Originally Posted by Randaddy
Come on. The combined features of Lost Paddle are class 5, everything else is class IV at a max and I've swam left at the 4th drop 3 times. I've swam a shit ton on the Upper Gauley, and I mean no disrespect to this amazing, powerful river. That said, I'm suggesting that someone afraid of kayaking might have a safer, and better experience if they swim more often from the relative safety of an inflatable and climb back in than winding up upside down for ten or more seconds... People go under the thumbnail when they're upside down usually.
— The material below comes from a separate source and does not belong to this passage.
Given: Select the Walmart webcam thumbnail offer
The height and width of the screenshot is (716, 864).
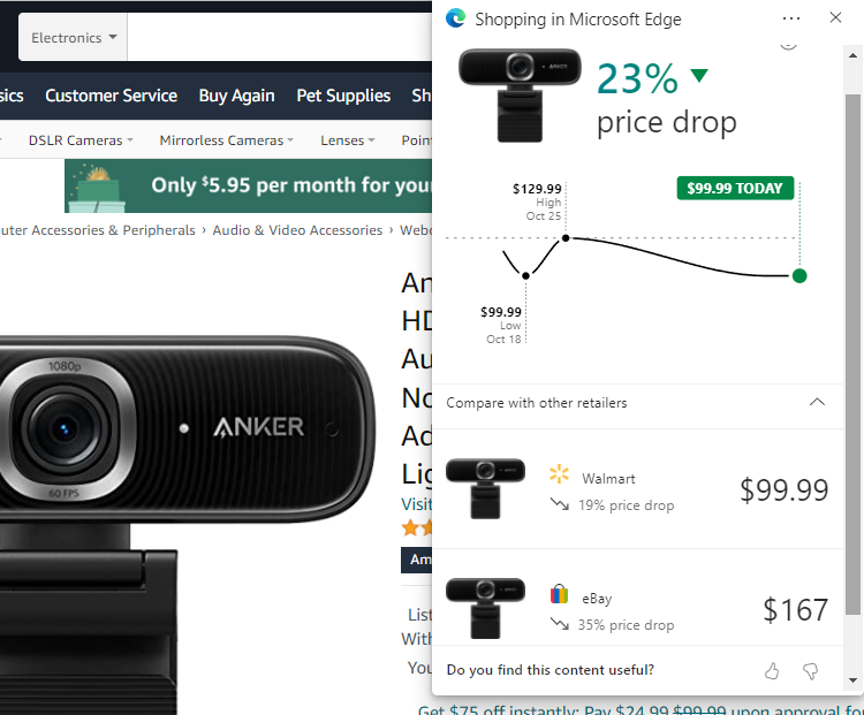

Gauley aside, I'm just saying I swim my ass off on stuff that isn't class V all summer long and this guy should consider taking on that mindset if it helps him.
Fair enough, and I'm not trying to spark an argument. All I'm saying is that I don't necessarily think that it is good advice to advice taking swimming lessons on a particularly hazardous river that has claimed the lives of numerous expert boaters over the years.
On the other hand, I do agree that it is good practice to push oneself and swim on more difficult rapids without the risks of getting sucked underneath a rock or stuffed into a sieve. While I was learning, I paddled pretty tough stuff like the hard sections of the Tygart, Shavers Fork of the Cheat, NRG, Lower G, etc. etc. Class IVish stuff that would be very unpleasant to swim, making me try really hard to stay in my boat, but also class IVish stuff that I knew I would also be pretty safe swimming if I had to. So, push yourself, but don't push yourself when there are hazards IMO. Don't get on a river like the Upper G or Section 4 if that's "pushing" it for. Get on rivers like that after you've had ample practice and are very comfortable on stretches of simiar difficulty.